Sœur Caris quitta le cloître du couvent et entra d’un pas vif dans l’hospice. Trois malades étaient allongés sur des paillasses : la vieille Julie, désormais trop handicapée pour assister aux offices ou seulement grimper l’escalier menant au dortoir ; Bella, la belle-fille de Dick le Brasseur, qui se remettait d’un accouchement difficile ; et enfin, Rick l’Argentier, un petit gars de treize ans, qui souffrait d’une fracture au bras que Matthieu le Barbier s’était chargé de réduire. Deux autres personnes, assises sur un banc le long du bas-côté, étaient occupées à bavarder. Il s’agissait d’une novice appelée Nellie et d’un serviteur du prieuré du nom de Bob.

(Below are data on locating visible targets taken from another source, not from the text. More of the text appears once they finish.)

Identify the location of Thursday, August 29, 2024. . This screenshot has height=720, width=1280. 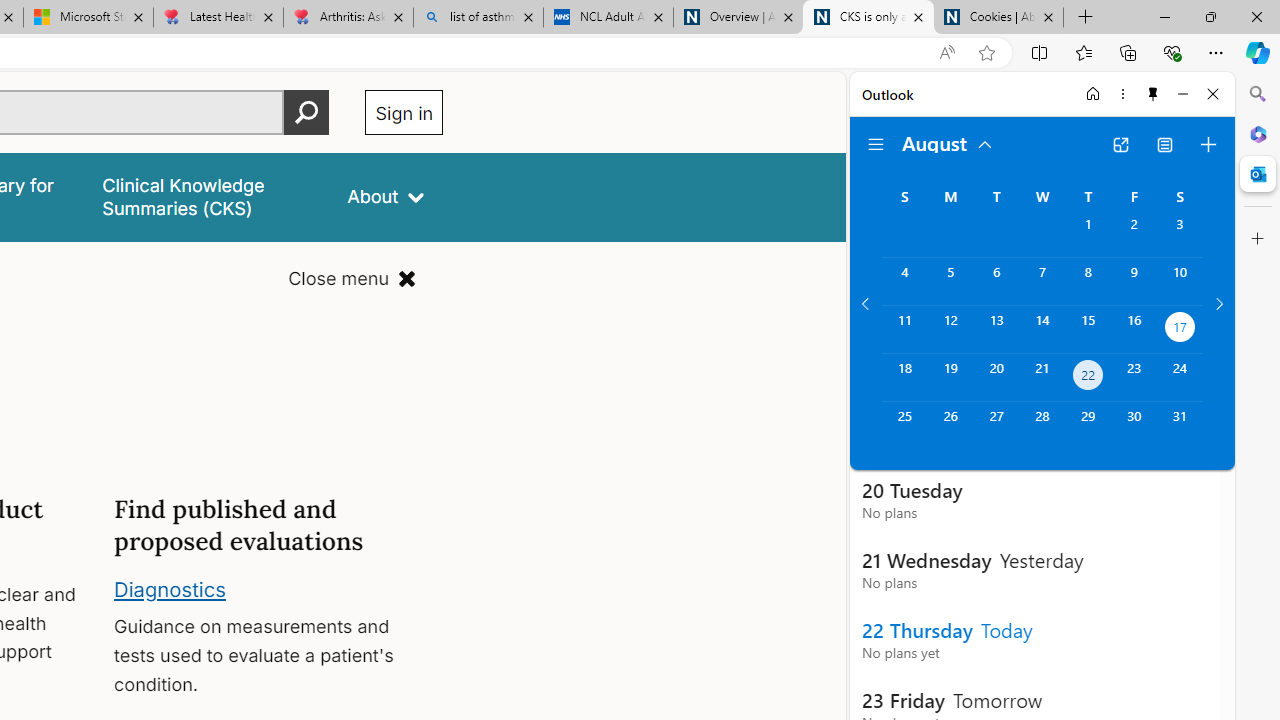
(1088, 426).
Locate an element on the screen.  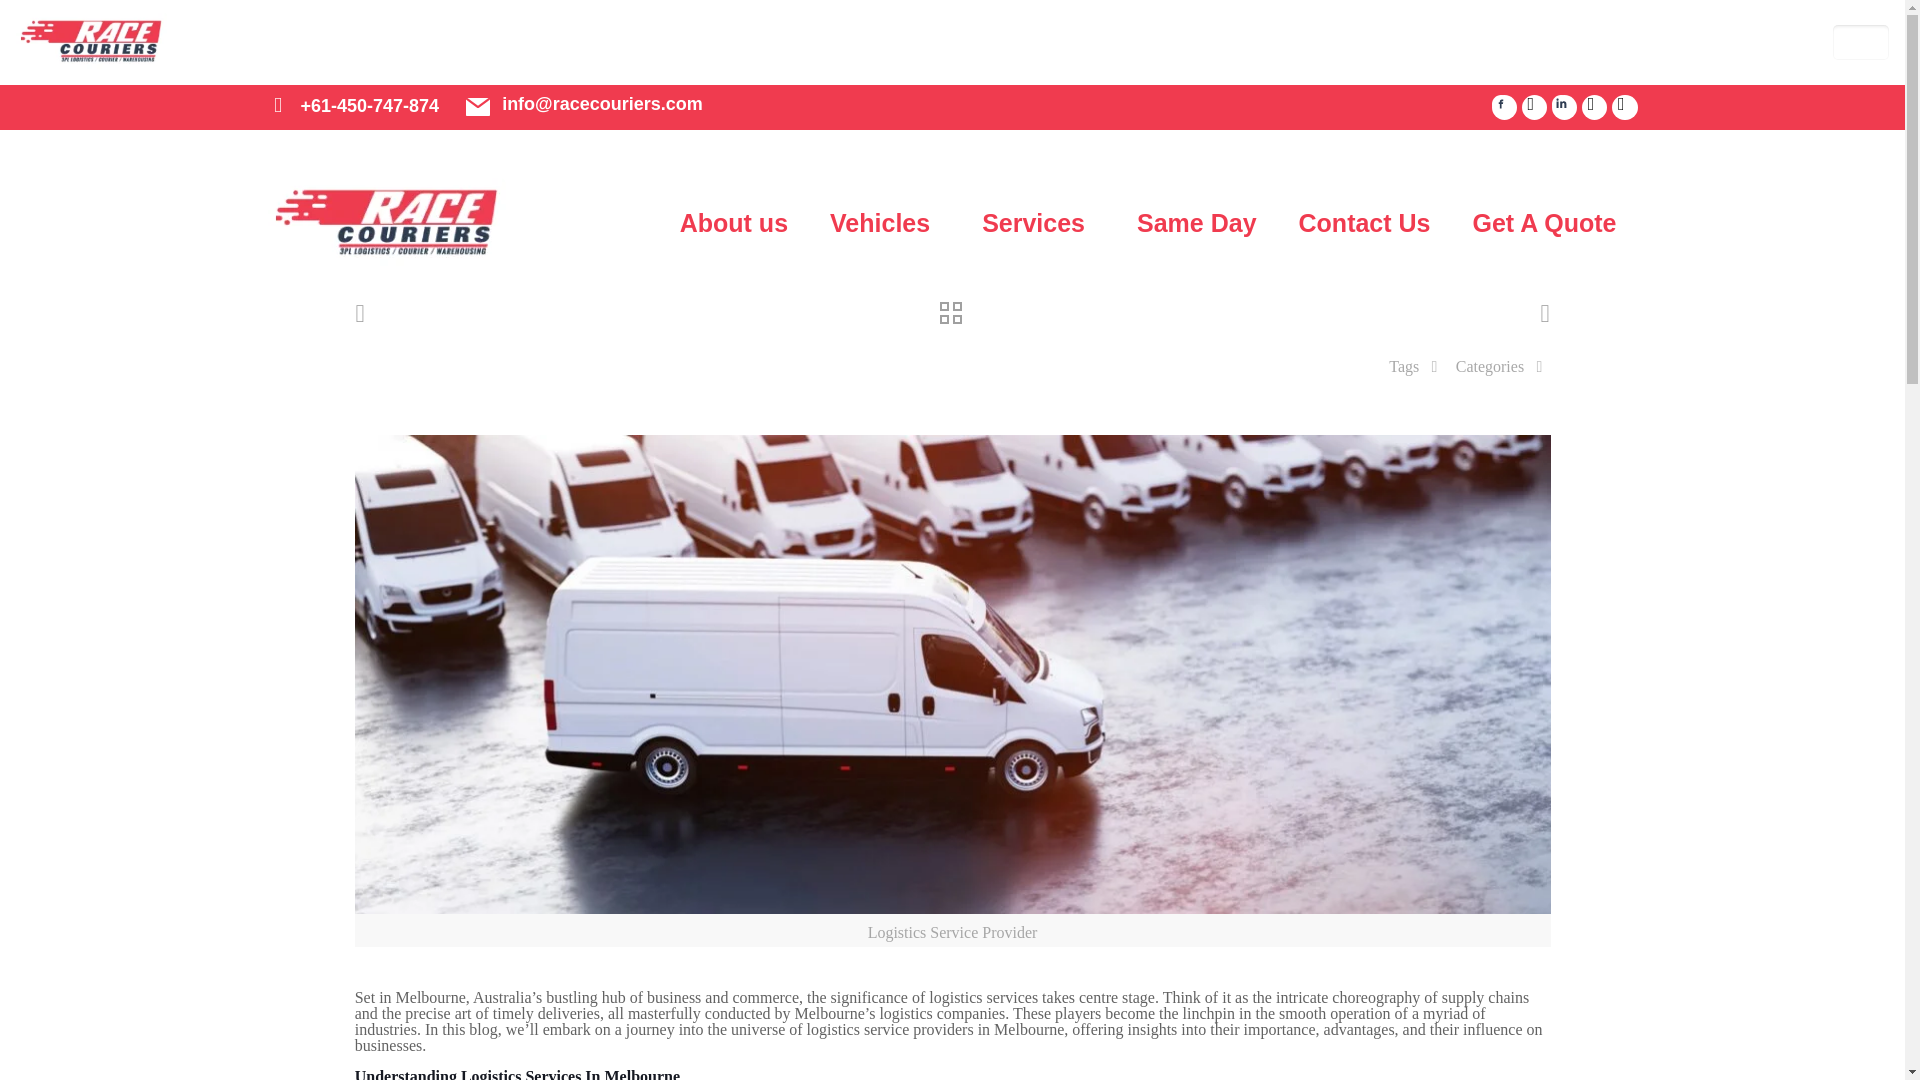
About us is located at coordinates (733, 223).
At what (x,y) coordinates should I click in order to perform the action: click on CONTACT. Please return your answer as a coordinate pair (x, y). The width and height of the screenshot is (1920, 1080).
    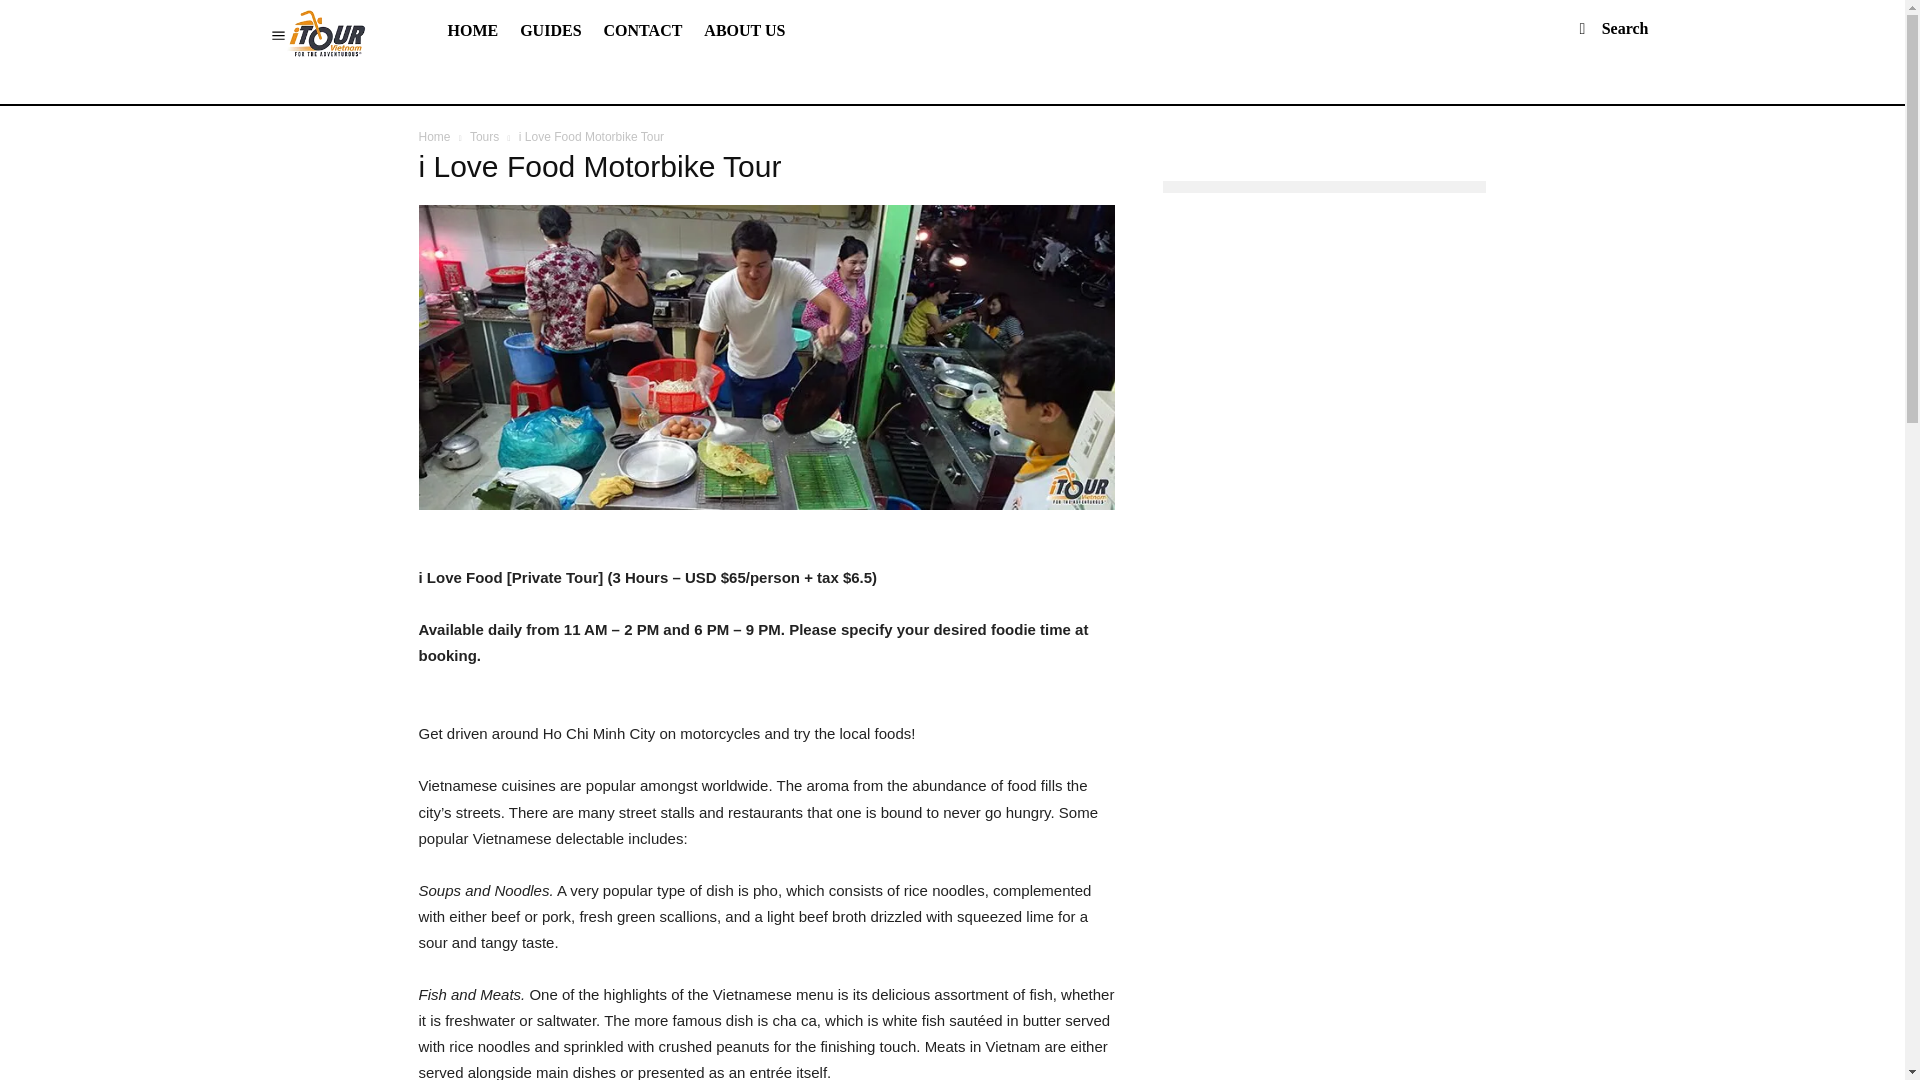
    Looking at the image, I should click on (643, 30).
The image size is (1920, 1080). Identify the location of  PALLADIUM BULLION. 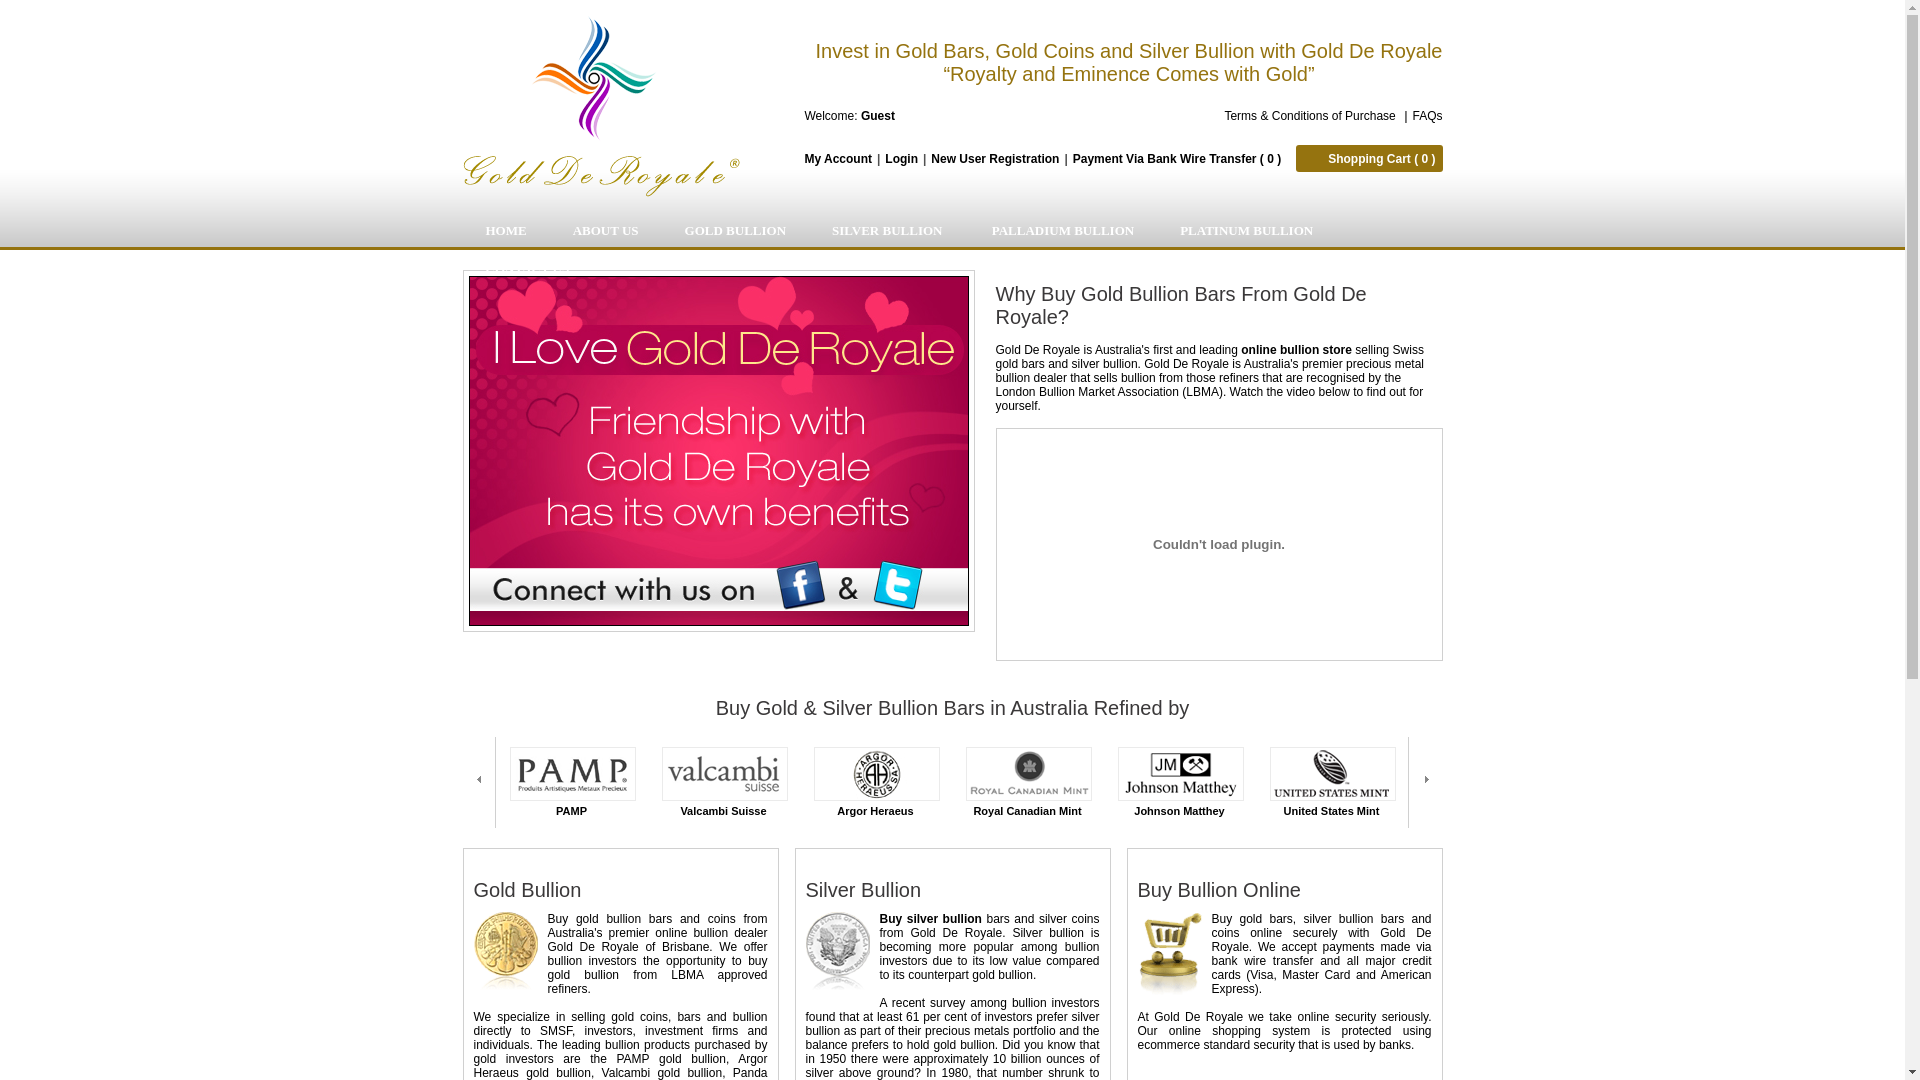
(1060, 231).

L’habitude permit à Caris d’embrasser la situation en un clin d’œil. Des assiettes sales traînaient à côté de chaque lit alors que l’heure du dîner était passée depuis longtemps. « Bob ! » s’écria-t-elle. L’interpellé bondit sur ses pieds. « Emportez ce plateau à la cuisine, et que ça saute ! C’est un monastère, ici. La propreté est de rigueur !
— Pardonnez-moi, ma sœur !
— Nellie, avez-vous emmené la vieille Julie aux latrines ?
— Pas encore, ma sœur.
— Elle doit toujours y aller après le dîner. Emmenez-la rapidement, avant qu’il n’y ait un drame. »
Nellie entreprit d’aider la vieille nonne à se mettre debout. Caris s’efforçait d’apprendre la patience mais, après sept ans de vie religieuse, elle n’y était toujours pas parvenue. Répéter indéfiniment les mêmes ordres l’agaçait au plus haut point. Bob savait parfaitement qu’il devait emporter les restes sitôt le dîner achevé ; combien de fois ne le lui avait-elle pas dit ! Quant à Nellie, elle ne pouvait pas davantage ignorer les besoins de Julie. Pourtant, à chacune de ses tournées, Caris les retrouvait toujours en train de bavarder sur leur banc.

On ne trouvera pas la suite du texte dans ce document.